*SELECTED TEXT*.

# Remap vs ECU Upgrade : Admiral Insurance



## Zed Ed (Oct 24, 2007)

Just a word if caution if you are with Admiral.

Apparently they will allow power upgrades from an 'ECU upgrade' but not from a 'remap' , which is verboten.

Completely daft?

Ed


----------



## sumo69 (Mar 31, 2008)

Surely you are upgrading (to an improved map)?

D


----------



## sumo69 (Mar 31, 2008)

How did the confusion arise? Thought you had already cleared this?

I am with Admiral - before I took cover I asked about reasonable power mods and told not an issue subject to a notional premium increase.

D


----------



## Zed Ed (Oct 24, 2007)

Pre renewal they didn't mention the remap prohibition , at renewal they did.

Given an upgrade Ecu presumably involves a revised map, then it is complete nonsense.

Don't want to invalidate my policy.


----------



## ransomnay (Jul 30, 2009)

best not to mention anything, as far as my insurance is concerned its all standard


----------



## miragev (Apr 11, 2007)

*INFORMATION PROVIDED*.

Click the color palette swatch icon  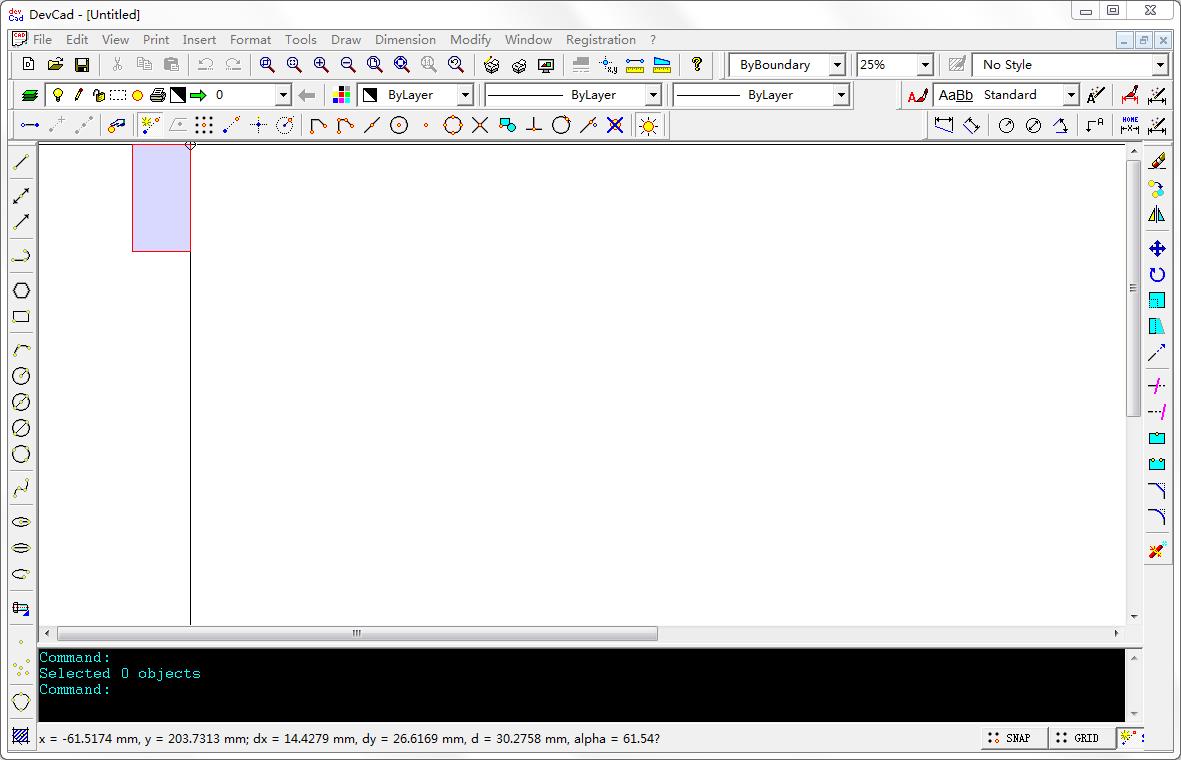coord(342,95)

*AIM*.
Could you carry on the thread about Admiral and remaps from the point where it stops? The material stands apart from the forum thread about Admiral's stance on remaps.

*ANSWER TO THE TASK*.
just wondered how you would stand if you had mods and you didn't know about them 

uprated turbos for instance 'chipped ecu etc etc..
if your not mechanically minded this could easily happen how do the insurances look on this


----------



## MartyV (Apr 19, 2009)

ransomnay said:


> best not to mention anything, as far as my insurance is concerned its all standard


Why bother paying for insurance at all if you're not actually covered?

I've always been curious at what miragev said. There must be owners out there driving modified cars and not even know it.


----------



## Zed Ed (Oct 24, 2007)

I'd like to think it will boil down to 'good faith' but I suspect in practice it will be an uphill struggle with any insurer.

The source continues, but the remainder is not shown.